Ford and the car business are excited about the electrified F-150 Lightning. An EV F-150 is a major step toward electrifying automobiles because it has been America's best-selling vehicle for 40 years.
The Lightning is a terrific electric F-150 vehicle. It's better than a gas-powered vehicle if you can afford one and know how to charge it.
Ford can't fulfil demand, boosted prices, and is still attempting to convince dealers to stop marking up available models by tens of thousands of dollars. Software follows. This speedy vehicle is a frustratingly sluggish PC.
The Lightning is amazing, at least in part, for how commonplace it is, yet demand is clearly there. The electric F-150 adds tech and capacity to the driving experience, interior layout, and daily livability of any contemporary F-150.
As expected, this electric pickup truck has several drawbacks. Brian Normile's complete Cars.com review is here; the shortened version is below. The 2022 Ford F-150 Lightning has six pros and four cons:
- The 2022 Ford F-150 Lightning EV is an electric pickup truck that is considered a good choice for those who can afford one and know how to charge it.
- Pros of the vehicle include: quick acceleration, familiar appearance, portable generator, spacious interior, huge storage box under the hood, and extended range options.
- Cons of the vehicle include: reduced range when towing, challenging brake pedal feel, big-screen interface issues, charging challenges, and high electrical costs.
- Ford is having trouble keeping up with demand and prices have been boosted, some dealers are marking up prices by tens of thousands of dollars.
- The software is also slow and the vehicle can be frustratingly sluggish.

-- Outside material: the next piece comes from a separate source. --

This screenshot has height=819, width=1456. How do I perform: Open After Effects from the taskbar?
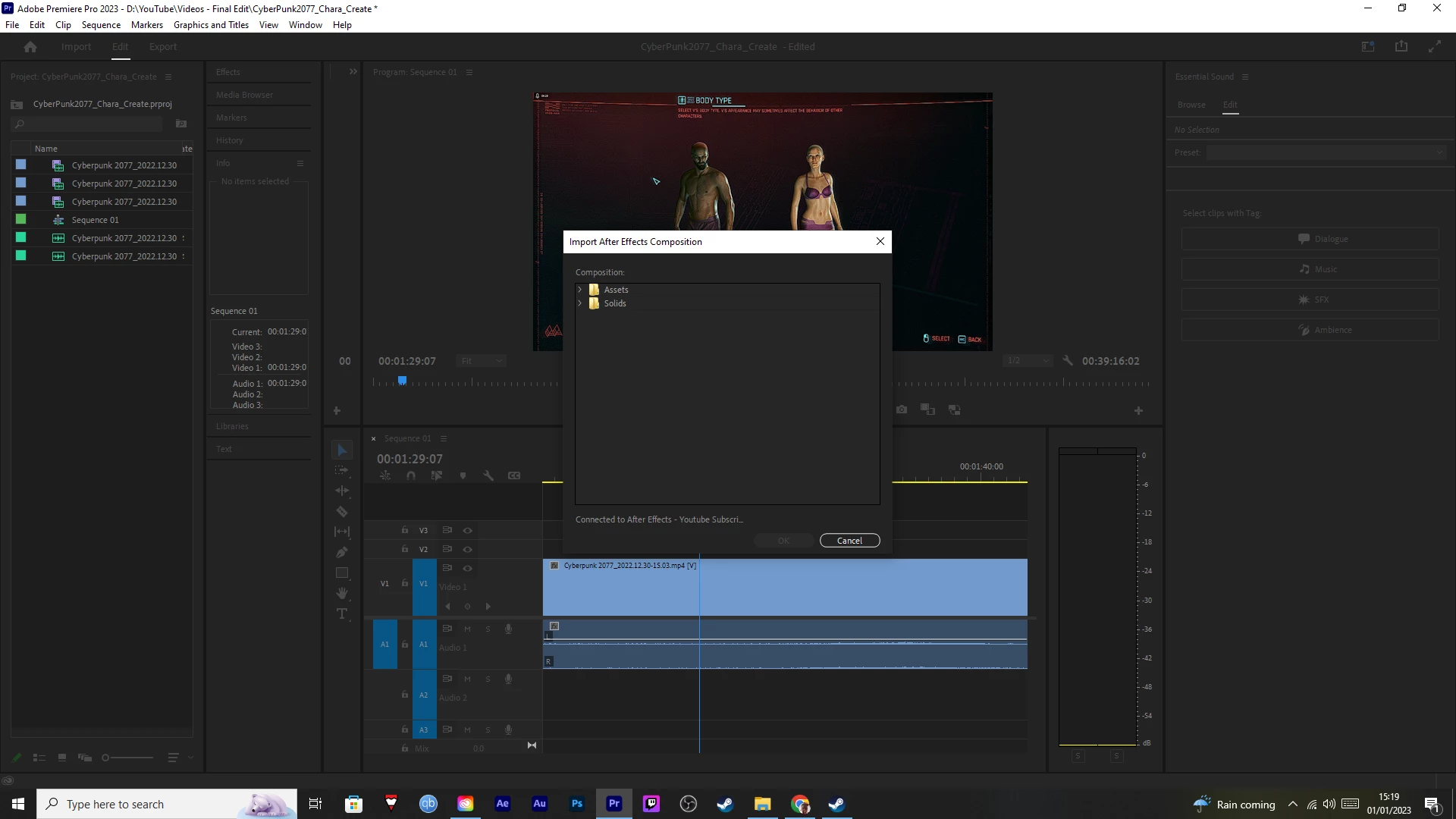pyautogui.click(x=502, y=804)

The Lighting boasts a stated 10,000-pound towing capacity, a good 2,235-pound payload capacity, and standard four-wheel drive. Its stated 0-60 mph acceleration time is 4.5 seconds, depending on setup. The power comes on smoothly, making it seem quicker from behind the wheel.
New but Familiar
The F-150's familiar appearance and handling make it desirable. The the lightning rides great and looks like a regular F-150, not an exotic EV. That should boost target audience sales.

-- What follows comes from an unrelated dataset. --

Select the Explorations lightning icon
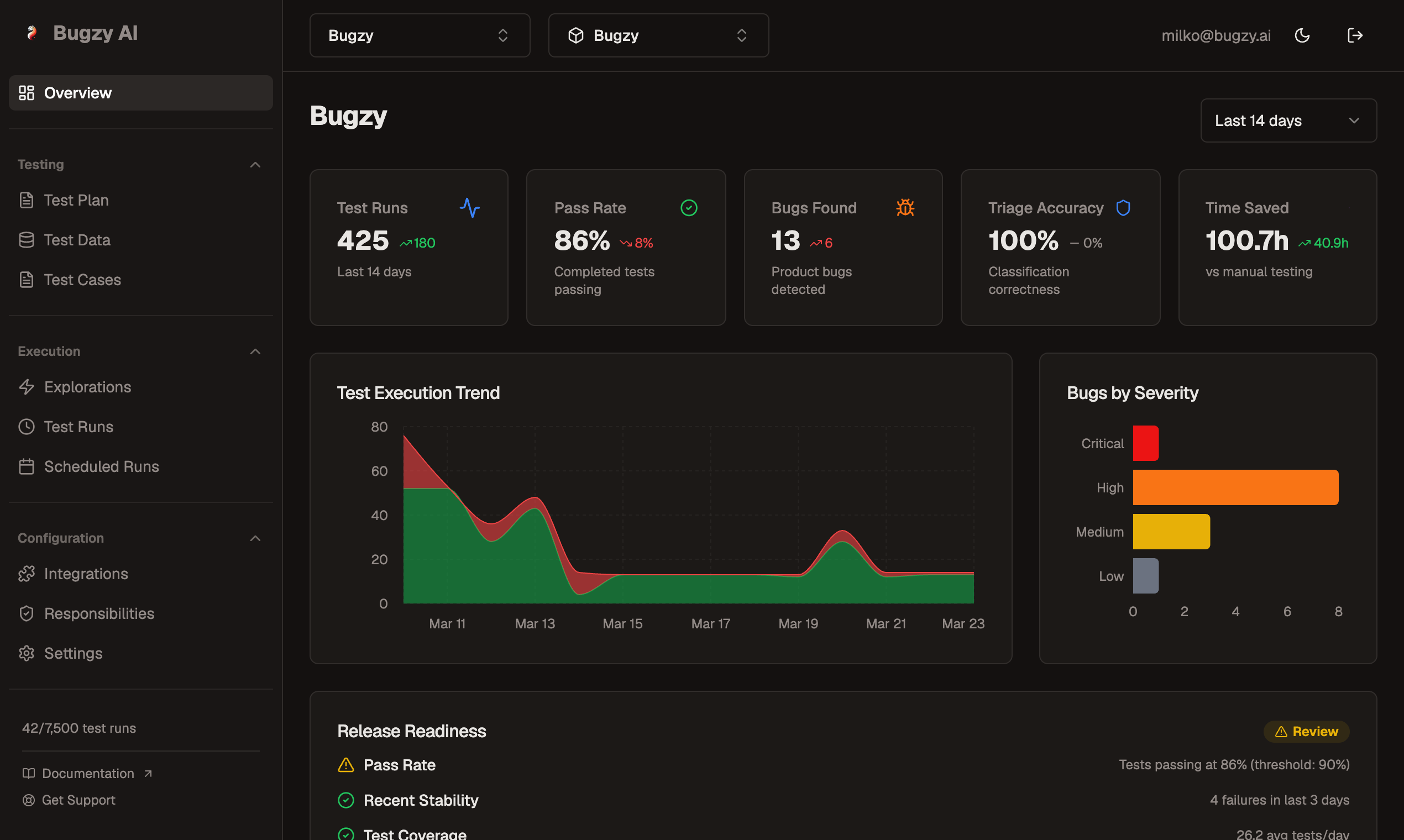This screenshot has width=1404, height=840. [x=27, y=387]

The F-150 Lightning is not the first EV that can power a home in an outage, but it has a lot of juice. Ford claims the Lightning can power a home for three days with an 80-amp charging station and other accessories. Ford claims the Lightning can run for 10 days on rationed power.
Interior Room Remains
The Lightning's battery pack is under the floor, but unlike some EVs, it doesn't take up space. We found the cabin as spacious as any F-150, as Ford boasts. The Lightning has a flip-up rear seat with segregated storage like F-150s.
Frunk you’ll Love
The F-150 Lightning has a huge, safe storage box with a 400-pound weight capacity beneath the hood, as it has no engine. The Mega Power Frunk has four 120-volt power outlets and two USB connections. It's water-resistant and has drain plugs for hauling gross material that needs a hose.
Ford provides two Lightning battery options: the regular-range with 230 miles of range and an extended-range unit with 320 miles in mid-level trims (optional) and 300 miles in the top Platinum trim (standard). That should satisfy all except range-anxious drivers.
Towing a trailer reduces the Lightning's range, therefore towing enthusiasts should know. That's no surprise, but we can't say anything until we test more.
We pulled an 8,300-pound boat and trailer with a Lightning XLT with the extended-range battery, which had 80 miles of range left with a half-charged battery. Towing would demand more charging stops than driving without a trailer.
Regenerative braking helps charge EVs, but the F-150's brakes were tougher to control than others. Stopping power is good, but smooth stops are hard. One-pedal driving makes throttle modulation difficult.
Lower Lightning levels include a 12.4-inch touchscreen and F-150-like controls. Upper trims have Sync 4A with a 15.5-inch vertical touchscreen in the dash. The vibrant and responsive screen removes several traditional buttons, including seat warmer controls. We worry that future Ford cars will have comparable displays.
A Lightning with any battery adds 13 miles per hour with a 30-amp Level 2 home charger, but Ford's 48-amp charger adds 20 miles per hour. Extended-range models may gain 30 miles per hour using Ford's 80-amp Charge Station Pro. All Lightnings can fast-charge to 54 miles in 10 minutes with 150-kilowatt DC.
Pro-trim F-150 Lightnings cost about $40,000. (all prices include destination).A gas-powered basic F-150 XL costs $37,680 with 4WD, far less than any Lightning. A $7,500 federal tax credit helps mitigate the Lightning's price premium, but higher trims are more expensive. A Platinum costs almost $90,000, while our extended-range XLT cost $76,384.